Together, We Light the Way

Study of Manual for Teachers 3-26-12

Day 86
15. IS EACH ONE TO BE JUDGED IN THE END?
1 Indeed, yes! No one can escape God’s Final Judgment. Who could flee forever from the truth? But the Final Judgment will not come until it is no longer associated with fear. One day each one will welcome it, and on that very day it will be given him. He will hear his sinlessness proclaimed around and around the world, setting it free as God’s Final Judgment on him is received. This is the Judgment in which salvation lies. This is the Judgment that will set him free. This is the Judgment in which all things are freed with him. Time pauses as eternity comes near, and silence lies across the world that everyone may hear this Judgment of the Son of God:

Holy are you, eternal, free and whole, at peace forever in the Heart of God. Where is the world, and where is sorrow now?

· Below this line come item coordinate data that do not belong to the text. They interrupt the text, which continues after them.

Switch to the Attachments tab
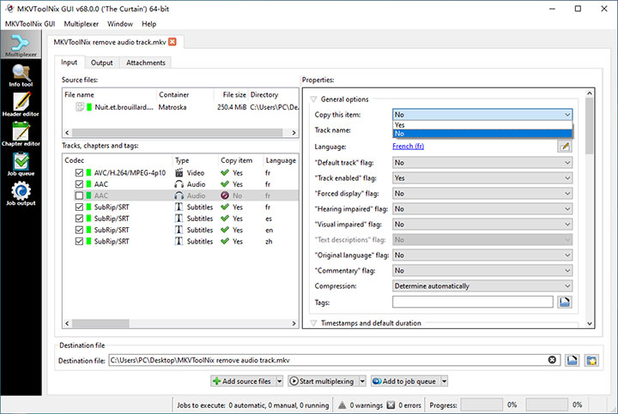 coord(146,63)
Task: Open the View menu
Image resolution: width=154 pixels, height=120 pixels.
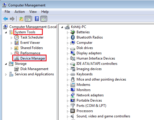Action: pos(33,12)
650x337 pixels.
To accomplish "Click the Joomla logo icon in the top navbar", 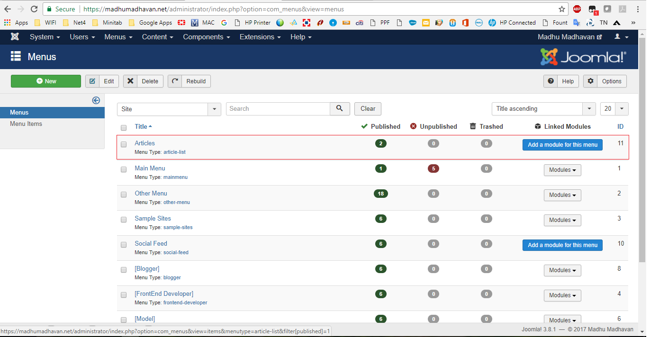I will pos(15,37).
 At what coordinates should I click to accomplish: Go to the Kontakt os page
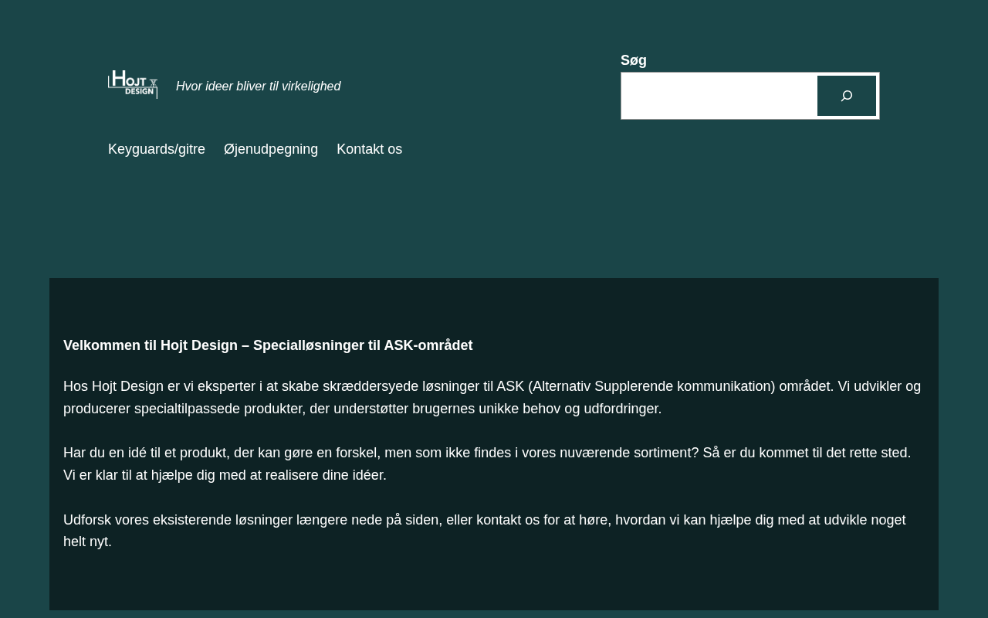[369, 149]
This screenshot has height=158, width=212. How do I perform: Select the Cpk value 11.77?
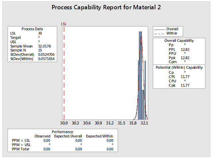coord(185,85)
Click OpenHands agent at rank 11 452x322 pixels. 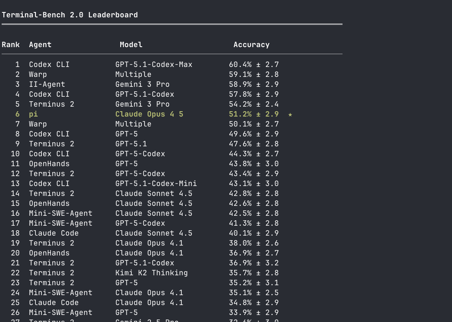pyautogui.click(x=49, y=164)

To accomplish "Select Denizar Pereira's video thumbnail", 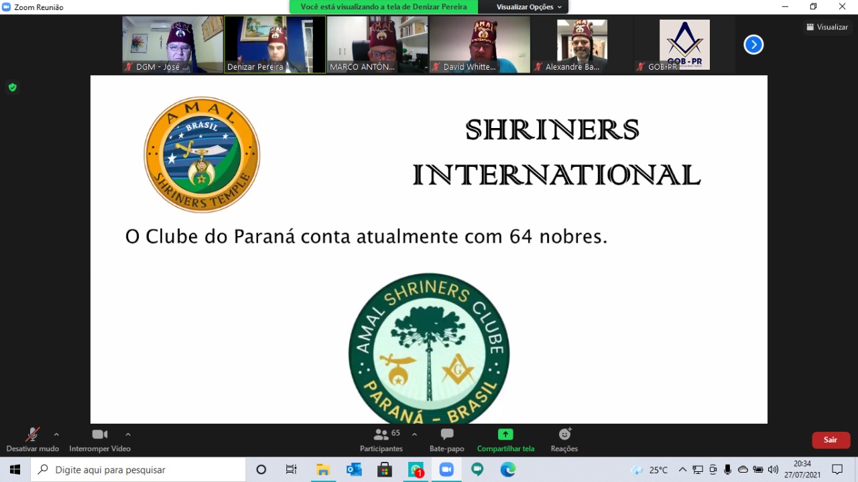I will click(x=275, y=44).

Jesus is describing a day of judgment that is very different than the one I learned about in church. He assures us that this day will come for each one of us, but it will not come until we are ready for it. It will not come until we can face it without fear.

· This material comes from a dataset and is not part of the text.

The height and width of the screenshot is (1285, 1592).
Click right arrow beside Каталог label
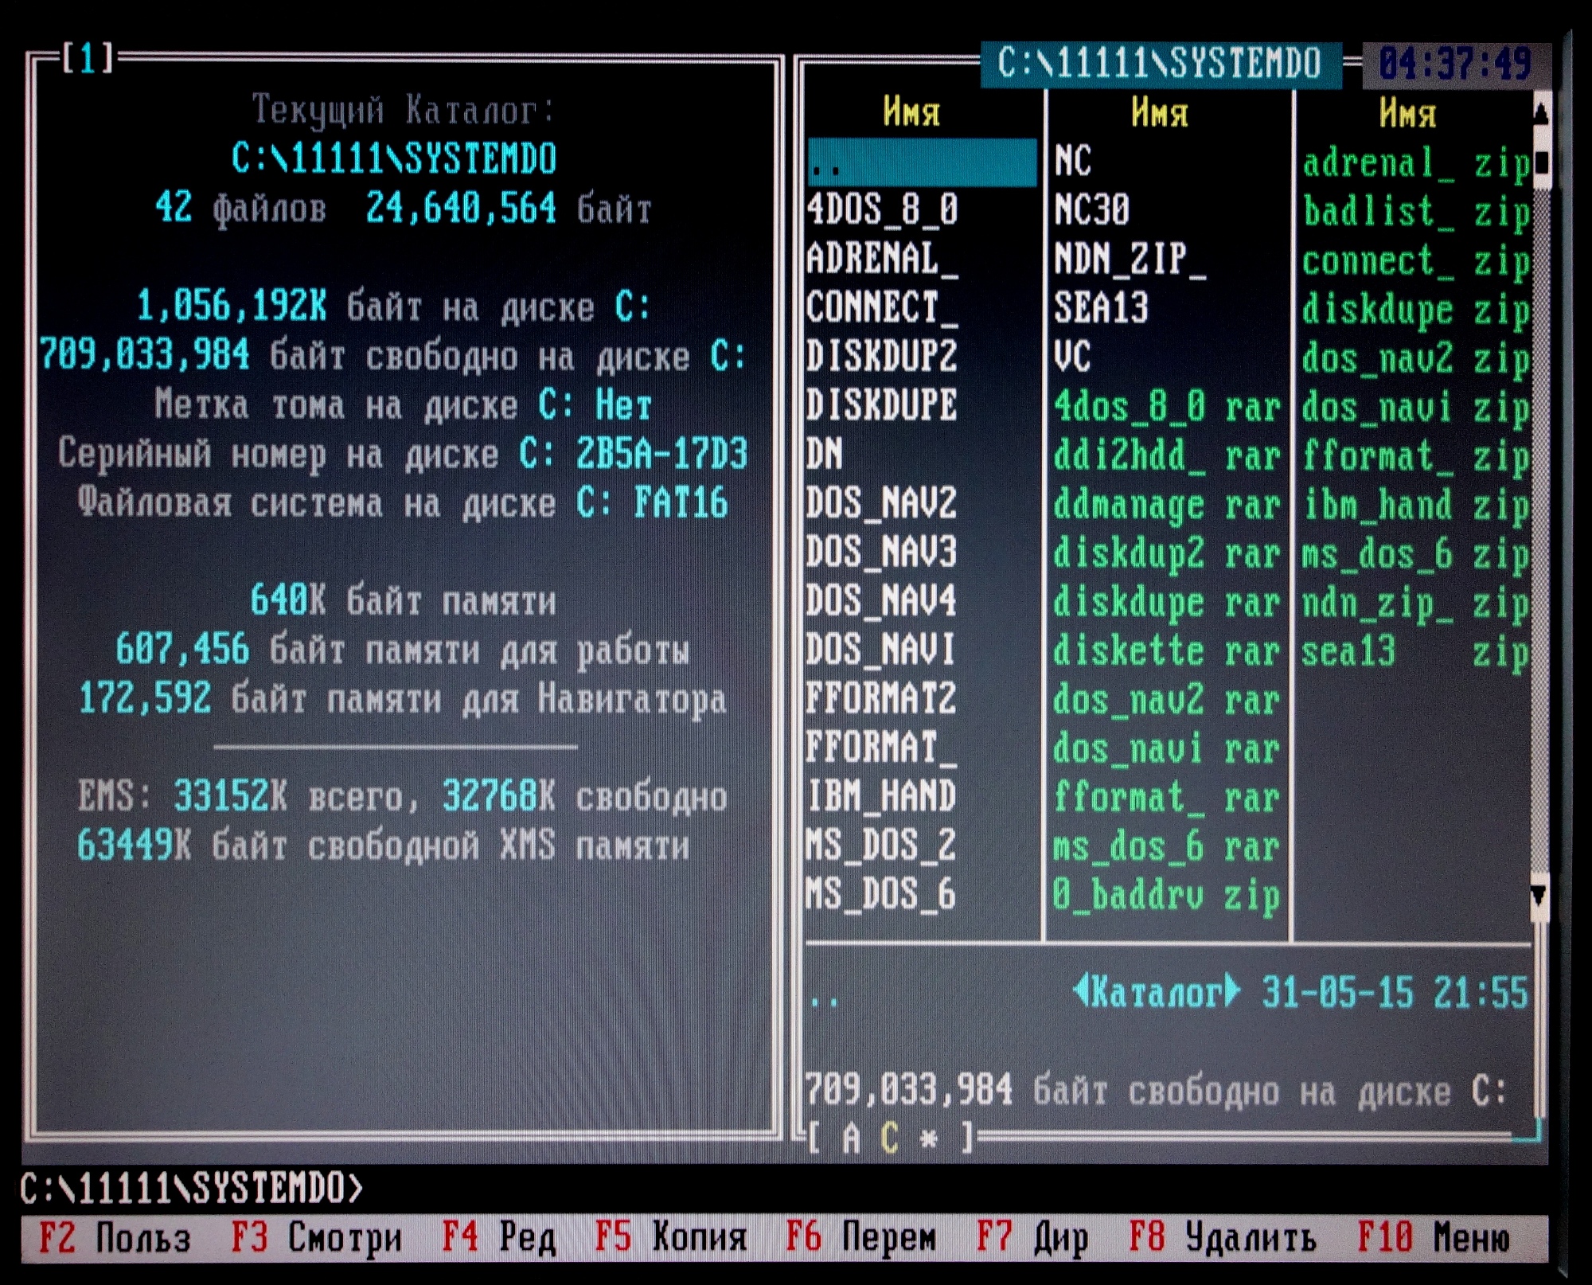[1232, 991]
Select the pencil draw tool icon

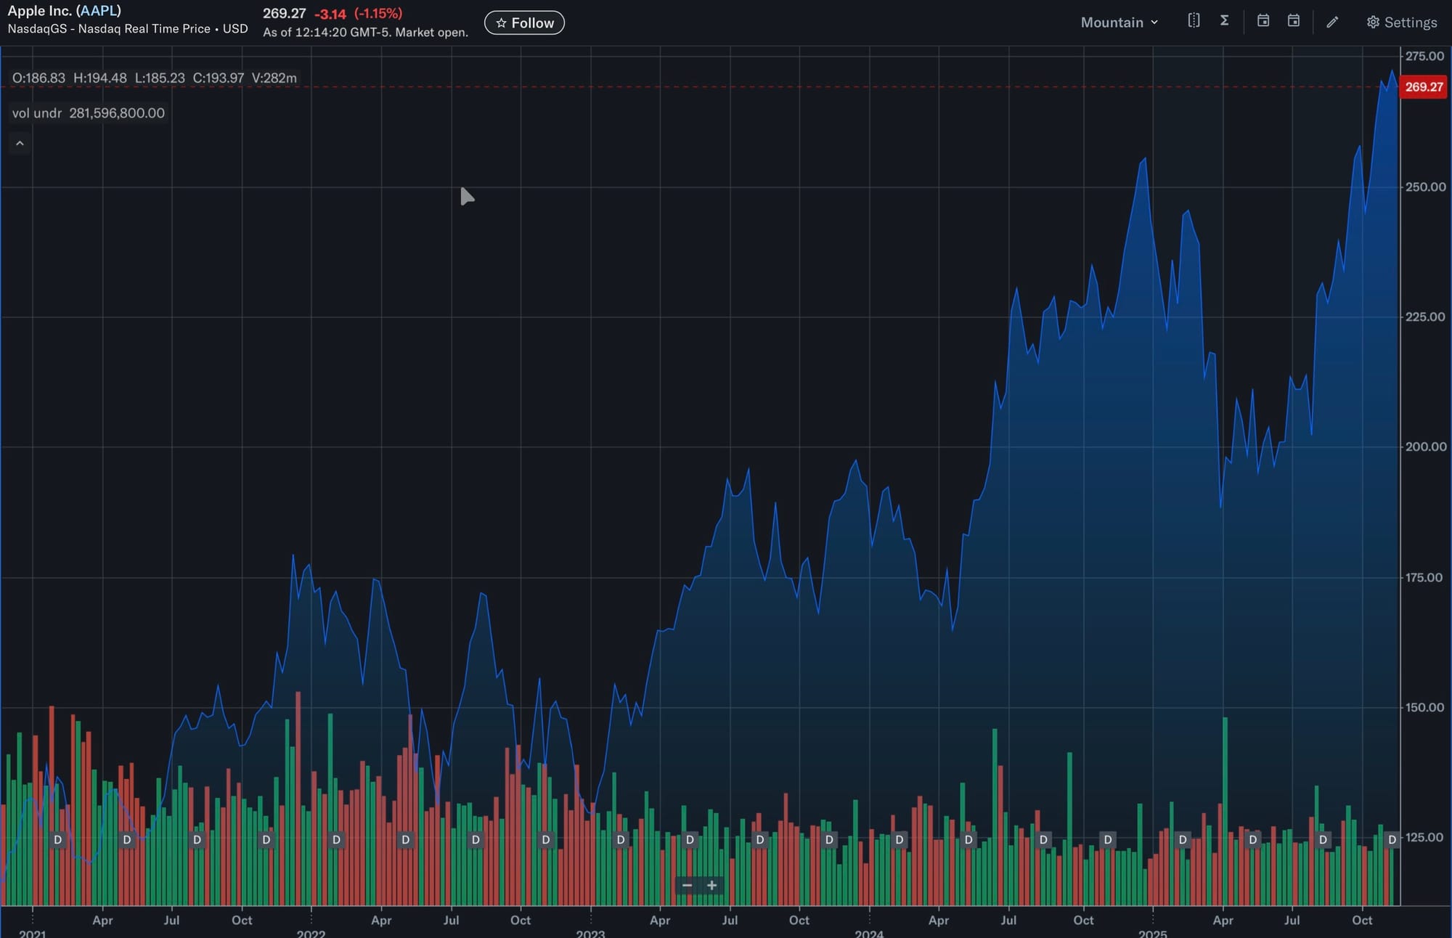click(1332, 23)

It seems odd that we would have to let go of fear and prepare to be judged holy, eternal, free, whole, at peace and forever in the Heart of God. And yet, that is exactly what must happen. There is in us a deeply hidden reservoir of guilt, which expresses as anger, loss, depression, sickness, and death. This guilt and the fear that is part of it, prevent us from hearing, understanding and accepting God’s Final Judgment.

Sometimes I think about what will happen when I am unable to work. How will I live? Will my children be burdened by my care? Sometimes I feel fuzzy headed and then I wonder if I am going to get Alzheimer’s like my mom did. Is this how it started for her? I hear an ambulance and have a stab of fear as I wonder where my kids are.

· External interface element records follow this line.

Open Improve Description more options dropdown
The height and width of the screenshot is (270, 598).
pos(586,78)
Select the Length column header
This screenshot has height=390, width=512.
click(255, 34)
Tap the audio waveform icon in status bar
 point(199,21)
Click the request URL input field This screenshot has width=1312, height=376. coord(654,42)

These fears are the effect of not knowing that I am holy. I have been told that I am. The Course tells me over and over that I am very holy. It tells me that I am loved by God. It tells me that even in this world, it is I who rule my destiny. It is obvious from my life that I don’t believe these things. When Jesus tells me that I am the ruler of my mind, of my world, of my destiny, it feels more like a threat than a promise.

As long as I turn from my Self, and pretend that I cannot be that One, I will be afraid to accept God’s judgment, and God will not give me what I do not want.  So God’s Final Judgment waits on me to prepare myself to hear it.